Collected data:
== Segment start ==
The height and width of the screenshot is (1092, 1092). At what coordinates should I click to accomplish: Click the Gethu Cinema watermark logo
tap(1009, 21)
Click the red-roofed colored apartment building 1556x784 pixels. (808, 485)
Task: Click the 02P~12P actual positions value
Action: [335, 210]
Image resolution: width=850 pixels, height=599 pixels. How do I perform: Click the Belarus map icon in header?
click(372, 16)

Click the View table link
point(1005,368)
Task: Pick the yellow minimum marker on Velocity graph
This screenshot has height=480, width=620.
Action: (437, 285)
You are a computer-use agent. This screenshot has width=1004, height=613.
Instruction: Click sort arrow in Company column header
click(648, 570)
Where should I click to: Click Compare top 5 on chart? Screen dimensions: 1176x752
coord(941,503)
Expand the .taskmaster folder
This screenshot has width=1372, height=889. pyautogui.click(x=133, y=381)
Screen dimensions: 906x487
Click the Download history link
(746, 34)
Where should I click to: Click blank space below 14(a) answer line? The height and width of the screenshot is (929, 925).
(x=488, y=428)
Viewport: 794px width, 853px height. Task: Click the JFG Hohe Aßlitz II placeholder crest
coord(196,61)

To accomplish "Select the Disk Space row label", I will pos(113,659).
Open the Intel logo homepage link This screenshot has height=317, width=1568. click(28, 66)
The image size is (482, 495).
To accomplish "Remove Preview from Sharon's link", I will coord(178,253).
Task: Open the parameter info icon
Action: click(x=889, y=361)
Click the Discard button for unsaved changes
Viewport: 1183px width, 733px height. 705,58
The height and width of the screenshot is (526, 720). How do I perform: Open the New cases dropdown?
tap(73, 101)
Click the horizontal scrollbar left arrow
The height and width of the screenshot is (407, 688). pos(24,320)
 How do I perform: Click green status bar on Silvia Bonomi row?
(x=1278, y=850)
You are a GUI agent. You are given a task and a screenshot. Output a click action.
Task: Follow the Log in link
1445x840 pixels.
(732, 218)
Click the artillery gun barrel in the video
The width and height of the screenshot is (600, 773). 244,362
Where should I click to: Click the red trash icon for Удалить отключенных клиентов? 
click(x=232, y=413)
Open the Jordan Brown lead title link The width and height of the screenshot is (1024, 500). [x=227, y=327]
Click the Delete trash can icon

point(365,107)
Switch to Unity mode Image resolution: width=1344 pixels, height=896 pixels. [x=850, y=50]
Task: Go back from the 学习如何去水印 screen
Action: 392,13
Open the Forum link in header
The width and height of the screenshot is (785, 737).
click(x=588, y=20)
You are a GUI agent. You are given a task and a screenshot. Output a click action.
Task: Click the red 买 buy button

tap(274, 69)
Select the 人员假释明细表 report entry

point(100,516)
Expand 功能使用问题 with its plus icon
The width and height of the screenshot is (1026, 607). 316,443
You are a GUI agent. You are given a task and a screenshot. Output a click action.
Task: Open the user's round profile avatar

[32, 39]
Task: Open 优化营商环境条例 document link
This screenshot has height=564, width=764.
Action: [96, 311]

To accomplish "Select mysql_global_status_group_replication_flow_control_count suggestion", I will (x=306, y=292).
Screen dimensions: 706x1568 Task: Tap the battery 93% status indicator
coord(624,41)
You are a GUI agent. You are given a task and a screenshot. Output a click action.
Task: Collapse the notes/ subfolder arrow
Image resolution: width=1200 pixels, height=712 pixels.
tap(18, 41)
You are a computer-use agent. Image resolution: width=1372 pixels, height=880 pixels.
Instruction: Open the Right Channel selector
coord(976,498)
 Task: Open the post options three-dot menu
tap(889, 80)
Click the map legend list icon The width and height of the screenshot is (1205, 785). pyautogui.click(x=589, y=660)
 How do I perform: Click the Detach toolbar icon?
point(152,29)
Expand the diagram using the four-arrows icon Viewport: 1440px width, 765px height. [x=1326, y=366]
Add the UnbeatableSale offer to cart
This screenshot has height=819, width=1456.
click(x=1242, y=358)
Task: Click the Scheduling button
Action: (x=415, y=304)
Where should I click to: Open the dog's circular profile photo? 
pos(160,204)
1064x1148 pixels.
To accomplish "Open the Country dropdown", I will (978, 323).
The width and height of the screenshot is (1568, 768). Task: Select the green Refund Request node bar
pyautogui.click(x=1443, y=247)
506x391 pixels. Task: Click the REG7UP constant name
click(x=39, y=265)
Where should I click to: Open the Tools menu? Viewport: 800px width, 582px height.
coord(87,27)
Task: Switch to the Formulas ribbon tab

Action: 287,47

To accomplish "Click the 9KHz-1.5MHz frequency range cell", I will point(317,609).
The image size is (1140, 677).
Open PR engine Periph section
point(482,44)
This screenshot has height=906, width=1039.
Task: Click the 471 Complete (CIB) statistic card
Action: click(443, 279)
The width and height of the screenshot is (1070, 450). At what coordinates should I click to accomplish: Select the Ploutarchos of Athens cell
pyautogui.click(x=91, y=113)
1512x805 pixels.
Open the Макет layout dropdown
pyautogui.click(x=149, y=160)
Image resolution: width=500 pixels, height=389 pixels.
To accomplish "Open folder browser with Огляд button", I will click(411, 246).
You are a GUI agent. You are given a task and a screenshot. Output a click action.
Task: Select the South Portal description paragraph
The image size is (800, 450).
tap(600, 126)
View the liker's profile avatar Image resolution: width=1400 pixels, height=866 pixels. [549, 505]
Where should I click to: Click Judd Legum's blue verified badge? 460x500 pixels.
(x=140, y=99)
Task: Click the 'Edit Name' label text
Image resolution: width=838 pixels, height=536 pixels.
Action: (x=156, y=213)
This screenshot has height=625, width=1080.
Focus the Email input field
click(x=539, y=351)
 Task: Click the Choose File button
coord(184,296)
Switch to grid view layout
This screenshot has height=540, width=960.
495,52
== Segment end ==
**YOUR INSTRUCTIONS**
Your task is to reproduce all the data exactly as shown.

**SOLUTION FOR THIS PROBLEM**
The height and width of the screenshot is (1092, 1092). At what coordinates should I click to accomplish: Click the Gethu Cinema watermark logo
tap(1009, 21)
Click the red-roofed colored apartment building 1556x784 pixels. (808, 485)
Task: Click the 02P~12P actual positions value
Action: [335, 210]
Image resolution: width=850 pixels, height=599 pixels. How do I perform: Click the Belarus map icon in header?
click(372, 16)

Click the View table link
point(1005,368)
Task: Pick the yellow minimum marker on Velocity graph
This screenshot has height=480, width=620.
Action: (437, 285)
You are a computer-use agent. This screenshot has width=1004, height=613.
Instruction: Click sort arrow in Company column header
click(648, 570)
Where should I click to: Click Compare top 5 on chart? Screen dimensions: 1176x752
coord(941,503)
Expand the .taskmaster folder
This screenshot has width=1372, height=889. pyautogui.click(x=133, y=381)
Screen dimensions: 906x487
Click the Download history link
(746, 34)
Where should I click to: Click blank space below 14(a) answer line? The height and width of the screenshot is (929, 925).
(x=488, y=428)
Viewport: 794px width, 853px height. Task: Click the JFG Hohe Aßlitz II placeholder crest
coord(196,61)

To accomplish "Select the Disk Space row label", I will pos(113,659).
Open the Intel logo homepage link This screenshot has height=317, width=1568. click(28, 66)
The image size is (482, 495).
To accomplish "Remove Preview from Sharon's link", I will coord(178,253).
Task: Open the parameter info icon
Action: click(x=889, y=361)
Click the Discard button for unsaved changes
Viewport: 1183px width, 733px height. 705,58
The height and width of the screenshot is (526, 720). How do I perform: Open the New cases dropdown?
tap(73, 101)
Click the horizontal scrollbar left arrow
The height and width of the screenshot is (407, 688). pos(24,320)
 How do I perform: Click green status bar on Silvia Bonomi row?
(x=1278, y=850)
You are a GUI agent. You are given a task and a screenshot. Output a click action.
Task: Follow the Log in link
1445x840 pixels.
(732, 218)
Click the artillery gun barrel in the video
The width and height of the screenshot is (600, 773). 244,362
Where should I click to: Click the red trash icon for Удалить отключенных клиентов? 
click(x=232, y=413)
Open the Jordan Brown lead title link The width and height of the screenshot is (1024, 500). [x=227, y=327]
Click the Delete trash can icon

point(365,107)
Switch to Unity mode Image resolution: width=1344 pixels, height=896 pixels. [x=850, y=50]
Task: Go back from the 学习如何去水印 screen
Action: 392,13
Open the Forum link in header
The width and height of the screenshot is (785, 737).
click(x=588, y=20)
You are a GUI agent. You are given a task and a screenshot. Output a click action.
Task: Click the red 买 buy button

tap(274, 69)
Select the 人员假释明细表 report entry

point(100,516)
Expand 功能使用问题 with its plus icon
The width and height of the screenshot is (1026, 607). 316,443
You are a GUI agent. You are given a task and a screenshot. Output a click action.
Task: Open the user's round profile avatar

[32, 39]
Task: Open 优化营商环境条例 document link
This screenshot has height=564, width=764.
Action: [96, 311]

To accomplish "Select mysql_global_status_group_replication_flow_control_count suggestion", I will (x=306, y=292).
Screen dimensions: 706x1568 Task: Tap the battery 93% status indicator
coord(624,41)
You are a GUI agent. You are given a task and a screenshot. Output a click action.
Task: Collapse the notes/ subfolder arrow
Image resolution: width=1200 pixels, height=712 pixels.
tap(18, 41)
You are a computer-use agent. Image resolution: width=1372 pixels, height=880 pixels.
Instruction: Open the Right Channel selector
coord(976,498)
 Task: Open the post options three-dot menu
tap(889, 80)
Click the map legend list icon The width and height of the screenshot is (1205, 785). pyautogui.click(x=589, y=660)
 How do I perform: Click the Detach toolbar icon?
point(152,29)
Expand the diagram using the four-arrows icon Viewport: 1440px width, 765px height. [x=1326, y=366]
Add the UnbeatableSale offer to cart
This screenshot has height=819, width=1456.
click(x=1242, y=358)
Task: Click the Scheduling button
Action: (x=415, y=304)
Where should I click to: Open the dog's circular profile photo? 
pos(160,204)
1064x1148 pixels.
To accomplish "Open the Country dropdown", I will (978, 323).
The width and height of the screenshot is (1568, 768). Task: Select the green Refund Request node bar
pyautogui.click(x=1443, y=247)
506x391 pixels. Task: Click the REG7UP constant name
click(x=39, y=265)
Where should I click to: Open the Tools menu? Viewport: 800px width, 582px height.
coord(87,27)
Task: Switch to the Formulas ribbon tab

Action: 287,47

To accomplish "Click the 9KHz-1.5MHz frequency range cell", I will point(317,609).
The image size is (1140, 677).
Open PR engine Periph section
point(482,44)
This screenshot has height=906, width=1039.
Task: Click the 471 Complete (CIB) statistic card
Action: click(443, 279)
The width and height of the screenshot is (1070, 450). At what coordinates should I click to accomplish: Select the Ploutarchos of Athens cell
pyautogui.click(x=91, y=113)
1512x805 pixels.
Open the Макет layout dropdown
pyautogui.click(x=149, y=160)
Image resolution: width=500 pixels, height=389 pixels.
To accomplish "Open folder browser with Огляд button", I will click(411, 246).
You are a GUI agent. You are given a task and a screenshot. Output a click action.
Task: Select the South Portal description paragraph
The image size is (800, 450).
tap(600, 126)
View the liker's profile avatar Image resolution: width=1400 pixels, height=866 pixels. [549, 505]
Where should I click to: Click Judd Legum's blue verified badge? 460x500 pixels.
(x=140, y=99)
Task: Click the 'Edit Name' label text
Image resolution: width=838 pixels, height=536 pixels.
Action: (x=156, y=213)
This screenshot has height=625, width=1080.
Focus the Email input field
click(x=539, y=351)
 Task: Click the Choose File button
coord(184,296)
Switch to grid view layout
This screenshot has height=540, width=960.
495,52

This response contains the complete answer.